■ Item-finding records
★ ★ ★

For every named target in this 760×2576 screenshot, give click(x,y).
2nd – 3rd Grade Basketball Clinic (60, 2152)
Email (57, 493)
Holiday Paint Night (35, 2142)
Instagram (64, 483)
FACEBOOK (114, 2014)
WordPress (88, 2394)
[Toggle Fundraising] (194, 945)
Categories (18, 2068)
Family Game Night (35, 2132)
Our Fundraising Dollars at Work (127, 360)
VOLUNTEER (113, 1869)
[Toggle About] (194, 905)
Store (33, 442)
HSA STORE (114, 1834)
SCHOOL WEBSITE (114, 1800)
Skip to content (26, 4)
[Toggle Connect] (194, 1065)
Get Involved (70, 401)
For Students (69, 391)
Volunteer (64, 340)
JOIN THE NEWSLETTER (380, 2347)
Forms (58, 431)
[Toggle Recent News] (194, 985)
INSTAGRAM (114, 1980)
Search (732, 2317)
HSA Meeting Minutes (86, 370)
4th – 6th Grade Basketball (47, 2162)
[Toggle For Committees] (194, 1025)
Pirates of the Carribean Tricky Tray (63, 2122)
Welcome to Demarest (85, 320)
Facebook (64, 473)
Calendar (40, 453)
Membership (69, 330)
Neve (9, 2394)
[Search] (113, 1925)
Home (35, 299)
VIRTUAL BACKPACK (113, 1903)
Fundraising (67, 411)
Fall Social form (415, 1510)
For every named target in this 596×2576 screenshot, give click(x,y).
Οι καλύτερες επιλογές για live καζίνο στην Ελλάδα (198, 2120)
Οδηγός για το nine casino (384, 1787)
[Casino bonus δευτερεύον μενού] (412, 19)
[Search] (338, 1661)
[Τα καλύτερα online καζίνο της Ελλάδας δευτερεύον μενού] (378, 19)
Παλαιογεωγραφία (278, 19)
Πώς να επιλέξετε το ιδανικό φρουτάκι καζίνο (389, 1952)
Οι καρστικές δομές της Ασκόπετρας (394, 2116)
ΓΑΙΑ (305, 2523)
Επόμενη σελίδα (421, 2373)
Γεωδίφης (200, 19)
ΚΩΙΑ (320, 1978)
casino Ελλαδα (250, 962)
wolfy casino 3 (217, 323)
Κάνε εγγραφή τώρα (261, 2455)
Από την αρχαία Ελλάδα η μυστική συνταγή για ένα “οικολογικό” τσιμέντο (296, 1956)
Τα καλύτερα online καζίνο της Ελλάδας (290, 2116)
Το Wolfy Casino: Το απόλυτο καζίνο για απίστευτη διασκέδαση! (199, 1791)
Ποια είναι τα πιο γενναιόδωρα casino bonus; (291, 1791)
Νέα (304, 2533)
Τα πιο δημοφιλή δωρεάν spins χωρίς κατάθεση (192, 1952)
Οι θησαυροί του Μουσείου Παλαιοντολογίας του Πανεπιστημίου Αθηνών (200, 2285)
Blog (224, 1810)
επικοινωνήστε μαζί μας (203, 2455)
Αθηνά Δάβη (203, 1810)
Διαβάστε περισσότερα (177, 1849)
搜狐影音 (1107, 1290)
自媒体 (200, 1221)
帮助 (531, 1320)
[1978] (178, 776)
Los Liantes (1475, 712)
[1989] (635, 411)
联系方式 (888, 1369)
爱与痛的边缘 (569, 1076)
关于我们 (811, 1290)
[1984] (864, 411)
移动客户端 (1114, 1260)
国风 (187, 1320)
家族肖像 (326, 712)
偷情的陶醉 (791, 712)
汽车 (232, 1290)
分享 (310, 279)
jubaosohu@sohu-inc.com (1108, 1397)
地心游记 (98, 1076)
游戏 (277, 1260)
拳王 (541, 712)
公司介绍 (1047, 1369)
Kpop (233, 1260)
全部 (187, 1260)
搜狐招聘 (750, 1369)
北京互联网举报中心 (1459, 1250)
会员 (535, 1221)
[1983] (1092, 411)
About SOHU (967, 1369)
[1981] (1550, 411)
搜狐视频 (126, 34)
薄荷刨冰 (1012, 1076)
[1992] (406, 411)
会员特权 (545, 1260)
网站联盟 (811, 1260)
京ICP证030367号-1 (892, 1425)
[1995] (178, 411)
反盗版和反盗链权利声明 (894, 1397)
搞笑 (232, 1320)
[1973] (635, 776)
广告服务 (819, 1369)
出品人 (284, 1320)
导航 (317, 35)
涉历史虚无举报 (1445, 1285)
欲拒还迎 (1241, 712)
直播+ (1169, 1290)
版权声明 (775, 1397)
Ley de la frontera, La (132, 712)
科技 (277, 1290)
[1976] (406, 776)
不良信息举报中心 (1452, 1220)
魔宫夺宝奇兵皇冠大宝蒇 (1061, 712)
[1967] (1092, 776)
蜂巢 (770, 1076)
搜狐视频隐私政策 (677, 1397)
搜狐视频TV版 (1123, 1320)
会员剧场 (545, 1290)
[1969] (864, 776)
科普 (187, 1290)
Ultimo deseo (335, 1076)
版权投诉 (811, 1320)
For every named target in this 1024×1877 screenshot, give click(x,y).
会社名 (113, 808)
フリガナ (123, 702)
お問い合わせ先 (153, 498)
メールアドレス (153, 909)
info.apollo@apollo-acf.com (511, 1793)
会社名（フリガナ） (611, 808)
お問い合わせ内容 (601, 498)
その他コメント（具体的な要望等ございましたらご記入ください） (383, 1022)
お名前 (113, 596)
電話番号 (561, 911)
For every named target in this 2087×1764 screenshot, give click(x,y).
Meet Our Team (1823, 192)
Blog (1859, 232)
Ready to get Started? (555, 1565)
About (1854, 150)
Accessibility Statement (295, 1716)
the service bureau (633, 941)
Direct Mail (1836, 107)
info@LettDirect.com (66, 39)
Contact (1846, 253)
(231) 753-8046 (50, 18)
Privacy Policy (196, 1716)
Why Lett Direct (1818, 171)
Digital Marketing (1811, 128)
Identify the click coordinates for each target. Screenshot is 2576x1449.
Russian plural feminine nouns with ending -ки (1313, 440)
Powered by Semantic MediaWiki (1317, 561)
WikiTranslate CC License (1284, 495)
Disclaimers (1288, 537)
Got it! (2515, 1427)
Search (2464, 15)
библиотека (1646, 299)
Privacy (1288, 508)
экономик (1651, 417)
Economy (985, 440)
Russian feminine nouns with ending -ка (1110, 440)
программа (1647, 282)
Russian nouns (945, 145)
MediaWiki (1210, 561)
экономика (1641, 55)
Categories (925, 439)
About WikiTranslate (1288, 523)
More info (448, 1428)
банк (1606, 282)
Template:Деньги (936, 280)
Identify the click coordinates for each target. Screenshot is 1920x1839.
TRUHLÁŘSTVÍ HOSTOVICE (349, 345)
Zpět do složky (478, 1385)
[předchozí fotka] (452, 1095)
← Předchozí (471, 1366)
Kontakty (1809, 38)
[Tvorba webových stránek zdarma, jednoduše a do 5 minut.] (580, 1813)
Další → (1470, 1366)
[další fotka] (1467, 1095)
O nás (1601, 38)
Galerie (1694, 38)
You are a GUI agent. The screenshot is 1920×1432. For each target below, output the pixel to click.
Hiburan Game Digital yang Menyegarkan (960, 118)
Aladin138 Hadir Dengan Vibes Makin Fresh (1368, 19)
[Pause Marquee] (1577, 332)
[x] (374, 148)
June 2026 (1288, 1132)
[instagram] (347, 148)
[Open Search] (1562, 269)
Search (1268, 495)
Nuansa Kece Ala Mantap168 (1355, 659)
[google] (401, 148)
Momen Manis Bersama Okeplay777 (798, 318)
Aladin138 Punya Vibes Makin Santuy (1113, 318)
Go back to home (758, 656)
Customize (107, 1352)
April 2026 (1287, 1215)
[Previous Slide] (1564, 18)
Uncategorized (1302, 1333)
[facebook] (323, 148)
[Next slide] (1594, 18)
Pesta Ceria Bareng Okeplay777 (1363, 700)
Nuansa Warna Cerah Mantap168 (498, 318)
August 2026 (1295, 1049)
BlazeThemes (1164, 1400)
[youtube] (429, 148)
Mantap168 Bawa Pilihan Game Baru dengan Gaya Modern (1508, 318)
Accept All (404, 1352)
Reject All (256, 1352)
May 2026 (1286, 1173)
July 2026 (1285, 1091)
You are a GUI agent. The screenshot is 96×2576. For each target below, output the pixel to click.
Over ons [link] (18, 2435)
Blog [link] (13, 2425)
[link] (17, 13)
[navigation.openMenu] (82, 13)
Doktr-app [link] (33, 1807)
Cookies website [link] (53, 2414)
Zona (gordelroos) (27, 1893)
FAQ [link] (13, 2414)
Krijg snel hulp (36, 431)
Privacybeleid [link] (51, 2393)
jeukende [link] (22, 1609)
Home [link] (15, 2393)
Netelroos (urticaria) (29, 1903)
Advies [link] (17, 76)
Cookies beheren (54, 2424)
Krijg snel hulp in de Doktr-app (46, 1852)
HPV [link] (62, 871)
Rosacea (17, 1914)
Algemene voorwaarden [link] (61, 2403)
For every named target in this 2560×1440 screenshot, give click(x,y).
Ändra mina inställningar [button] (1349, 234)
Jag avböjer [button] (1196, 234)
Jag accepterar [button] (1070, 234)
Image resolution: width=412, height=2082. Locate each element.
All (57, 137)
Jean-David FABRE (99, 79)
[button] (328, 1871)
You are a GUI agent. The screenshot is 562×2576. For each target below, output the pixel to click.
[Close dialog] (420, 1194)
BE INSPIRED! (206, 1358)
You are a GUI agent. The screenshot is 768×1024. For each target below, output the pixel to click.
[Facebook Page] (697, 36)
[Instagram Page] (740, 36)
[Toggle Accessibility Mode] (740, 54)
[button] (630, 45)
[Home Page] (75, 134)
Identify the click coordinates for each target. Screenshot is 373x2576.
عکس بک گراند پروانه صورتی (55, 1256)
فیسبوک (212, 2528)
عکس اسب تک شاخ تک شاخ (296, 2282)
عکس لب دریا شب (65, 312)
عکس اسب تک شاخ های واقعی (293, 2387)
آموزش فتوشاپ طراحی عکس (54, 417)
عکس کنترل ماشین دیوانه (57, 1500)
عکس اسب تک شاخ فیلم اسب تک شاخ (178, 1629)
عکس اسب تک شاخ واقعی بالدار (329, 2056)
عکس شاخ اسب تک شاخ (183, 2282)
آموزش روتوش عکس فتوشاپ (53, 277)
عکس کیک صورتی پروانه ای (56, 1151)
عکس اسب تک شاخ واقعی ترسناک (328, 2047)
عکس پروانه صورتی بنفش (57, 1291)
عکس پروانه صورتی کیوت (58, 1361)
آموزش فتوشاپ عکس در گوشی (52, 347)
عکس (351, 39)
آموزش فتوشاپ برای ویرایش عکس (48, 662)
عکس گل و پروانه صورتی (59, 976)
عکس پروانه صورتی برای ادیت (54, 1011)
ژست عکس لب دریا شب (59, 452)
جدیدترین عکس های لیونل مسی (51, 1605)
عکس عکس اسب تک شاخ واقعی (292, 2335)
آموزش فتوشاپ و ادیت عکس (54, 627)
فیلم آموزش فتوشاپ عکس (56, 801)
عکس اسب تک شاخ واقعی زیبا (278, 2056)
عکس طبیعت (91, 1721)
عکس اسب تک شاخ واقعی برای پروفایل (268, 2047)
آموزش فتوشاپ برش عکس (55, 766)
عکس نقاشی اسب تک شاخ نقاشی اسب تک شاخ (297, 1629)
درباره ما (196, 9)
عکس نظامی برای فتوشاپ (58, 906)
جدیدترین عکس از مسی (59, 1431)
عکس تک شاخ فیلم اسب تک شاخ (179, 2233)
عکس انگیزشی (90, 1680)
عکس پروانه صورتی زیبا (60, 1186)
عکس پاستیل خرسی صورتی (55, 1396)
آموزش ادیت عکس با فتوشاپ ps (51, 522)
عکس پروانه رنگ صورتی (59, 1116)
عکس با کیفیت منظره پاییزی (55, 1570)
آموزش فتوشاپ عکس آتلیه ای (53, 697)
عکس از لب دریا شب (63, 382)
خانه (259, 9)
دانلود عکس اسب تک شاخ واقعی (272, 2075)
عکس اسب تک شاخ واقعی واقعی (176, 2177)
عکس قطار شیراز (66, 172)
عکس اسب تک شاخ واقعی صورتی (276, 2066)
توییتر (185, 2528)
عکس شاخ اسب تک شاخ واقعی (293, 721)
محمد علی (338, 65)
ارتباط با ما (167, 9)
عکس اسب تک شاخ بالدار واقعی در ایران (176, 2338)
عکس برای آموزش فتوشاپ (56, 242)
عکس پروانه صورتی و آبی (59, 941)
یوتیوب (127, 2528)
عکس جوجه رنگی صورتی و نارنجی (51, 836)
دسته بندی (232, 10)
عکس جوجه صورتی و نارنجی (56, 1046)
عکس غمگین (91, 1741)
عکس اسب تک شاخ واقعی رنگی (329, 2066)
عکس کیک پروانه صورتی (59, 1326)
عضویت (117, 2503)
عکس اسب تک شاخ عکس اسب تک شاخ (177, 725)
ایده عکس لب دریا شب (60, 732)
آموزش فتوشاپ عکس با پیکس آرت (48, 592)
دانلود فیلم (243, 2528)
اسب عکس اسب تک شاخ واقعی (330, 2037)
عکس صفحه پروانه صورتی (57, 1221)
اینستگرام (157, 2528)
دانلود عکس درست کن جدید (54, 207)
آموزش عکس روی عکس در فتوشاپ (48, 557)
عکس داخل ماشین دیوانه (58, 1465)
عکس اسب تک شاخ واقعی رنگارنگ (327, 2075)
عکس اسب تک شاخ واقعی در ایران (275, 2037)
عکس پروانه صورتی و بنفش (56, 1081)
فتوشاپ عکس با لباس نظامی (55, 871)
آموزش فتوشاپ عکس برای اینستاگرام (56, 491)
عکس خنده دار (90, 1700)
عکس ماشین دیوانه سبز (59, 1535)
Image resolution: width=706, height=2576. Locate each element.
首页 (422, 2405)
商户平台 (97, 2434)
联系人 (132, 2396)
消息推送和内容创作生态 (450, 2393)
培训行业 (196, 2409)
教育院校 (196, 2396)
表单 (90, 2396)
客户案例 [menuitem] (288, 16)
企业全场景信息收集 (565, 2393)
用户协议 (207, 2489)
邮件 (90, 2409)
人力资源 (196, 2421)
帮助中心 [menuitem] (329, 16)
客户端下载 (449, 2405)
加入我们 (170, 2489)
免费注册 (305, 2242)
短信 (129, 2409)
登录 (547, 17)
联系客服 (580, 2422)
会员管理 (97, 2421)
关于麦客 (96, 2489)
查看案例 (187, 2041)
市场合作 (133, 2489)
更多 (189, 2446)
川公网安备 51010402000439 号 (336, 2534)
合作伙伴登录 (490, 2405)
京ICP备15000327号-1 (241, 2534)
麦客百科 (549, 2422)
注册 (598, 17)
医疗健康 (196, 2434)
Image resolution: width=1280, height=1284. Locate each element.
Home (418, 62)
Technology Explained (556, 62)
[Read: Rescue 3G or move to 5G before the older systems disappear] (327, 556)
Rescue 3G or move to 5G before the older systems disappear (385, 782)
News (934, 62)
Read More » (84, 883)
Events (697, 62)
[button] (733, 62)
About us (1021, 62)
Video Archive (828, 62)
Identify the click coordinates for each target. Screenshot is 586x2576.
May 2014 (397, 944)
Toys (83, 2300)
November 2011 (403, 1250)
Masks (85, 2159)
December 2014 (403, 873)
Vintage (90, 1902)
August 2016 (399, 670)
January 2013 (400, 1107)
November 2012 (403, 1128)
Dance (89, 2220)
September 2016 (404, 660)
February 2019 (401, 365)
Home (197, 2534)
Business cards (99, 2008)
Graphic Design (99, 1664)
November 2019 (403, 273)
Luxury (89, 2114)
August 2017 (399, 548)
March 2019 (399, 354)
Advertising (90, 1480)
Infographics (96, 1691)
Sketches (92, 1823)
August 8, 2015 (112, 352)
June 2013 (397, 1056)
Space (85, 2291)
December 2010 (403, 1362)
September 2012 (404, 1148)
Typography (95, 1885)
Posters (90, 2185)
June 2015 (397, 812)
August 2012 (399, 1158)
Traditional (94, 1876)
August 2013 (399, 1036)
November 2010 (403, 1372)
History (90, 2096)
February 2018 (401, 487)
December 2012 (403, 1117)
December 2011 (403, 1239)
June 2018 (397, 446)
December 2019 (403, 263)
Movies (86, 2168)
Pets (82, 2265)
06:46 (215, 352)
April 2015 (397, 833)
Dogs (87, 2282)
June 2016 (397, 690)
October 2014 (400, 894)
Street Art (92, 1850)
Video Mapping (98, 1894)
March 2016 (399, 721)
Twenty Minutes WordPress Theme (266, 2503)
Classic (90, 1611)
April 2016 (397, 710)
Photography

★ ★ ★

■ What is asked
Write out the lines above verbatim, starting with the line containing "Disclaimers (1288, 537)" and going on through the line containing "Advies [link] (17, 76)", and include nothing else.

■ Solution for this problem
Disclaimers (1288, 537)
Got it! (2515, 1427)
Search (2464, 15)
библиотека (1646, 299)
Privacy (1288, 508)
экономик (1651, 417)
Economy (985, 440)
Russian feminine nouns with ending -ка (1110, 440)
программа (1647, 282)
Russian nouns (945, 145)
MediaWiki (1210, 561)
экономика (1641, 55)
Categories (925, 439)
About WikiTranslate (1288, 523)
More info (448, 1428)
банк (1606, 282)
Template:Деньги (936, 280)
Identify the click coordinates for each target. Screenshot is 1920x1839.
TRUHLÁŘSTVÍ HOSTOVICE (349, 345)
Zpět do složky (478, 1385)
[předchozí fotka] (452, 1095)
← Předchozí (471, 1366)
Kontakty (1809, 38)
[Tvorba webových stránek zdarma, jednoduše a do 5 minut.] (580, 1813)
Další → (1470, 1366)
[další fotka] (1467, 1095)
O nás (1601, 38)
Galerie (1694, 38)
You are a GUI agent. The screenshot is 1920×1432. For each target below, output the pixel to click.
Hiburan Game Digital yang Menyegarkan (960, 118)
Aladin138 Hadir Dengan Vibes Makin Fresh (1368, 19)
[Pause Marquee] (1577, 332)
[x] (374, 148)
June 2026 (1288, 1132)
[instagram] (347, 148)
[Open Search] (1562, 269)
Search (1268, 495)
Nuansa Kece Ala Mantap168 (1355, 659)
[google] (401, 148)
Momen Manis Bersama Okeplay777 (798, 318)
Aladin138 Punya Vibes Makin Santuy (1113, 318)
Go back to home (758, 656)
Customize (107, 1352)
April 2026 (1287, 1215)
[Previous Slide] (1564, 18)
Uncategorized (1302, 1333)
[facebook] (323, 148)
[Next slide] (1594, 18)
Pesta Ceria Bareng Okeplay777 (1363, 700)
Nuansa Warna Cerah Mantap168 (498, 318)
August 2026 (1295, 1049)
BlazeThemes (1164, 1400)
[youtube] (429, 148)
Mantap168 Bawa Pilihan Game Baru dengan Gaya Modern (1508, 318)
Accept All (404, 1352)
Reject All (256, 1352)
May 2026 (1286, 1173)
July 2026 (1285, 1091)
You are a GUI agent. The screenshot is 96×2576. For each target below, output the pixel to click.
Over ons [link] (18, 2435)
Blog [link] (13, 2425)
[link] (17, 13)
[navigation.openMenu] (82, 13)
Doktr-app [link] (33, 1807)
Cookies website [link] (53, 2414)
Zona (gordelroos) (27, 1893)
FAQ [link] (13, 2414)
Krijg snel hulp (36, 431)
Privacybeleid [link] (51, 2393)
jeukende [link] (22, 1609)
Home [link] (15, 2393)
Netelroos (urticaria) (29, 1903)
Advies [link] (17, 76)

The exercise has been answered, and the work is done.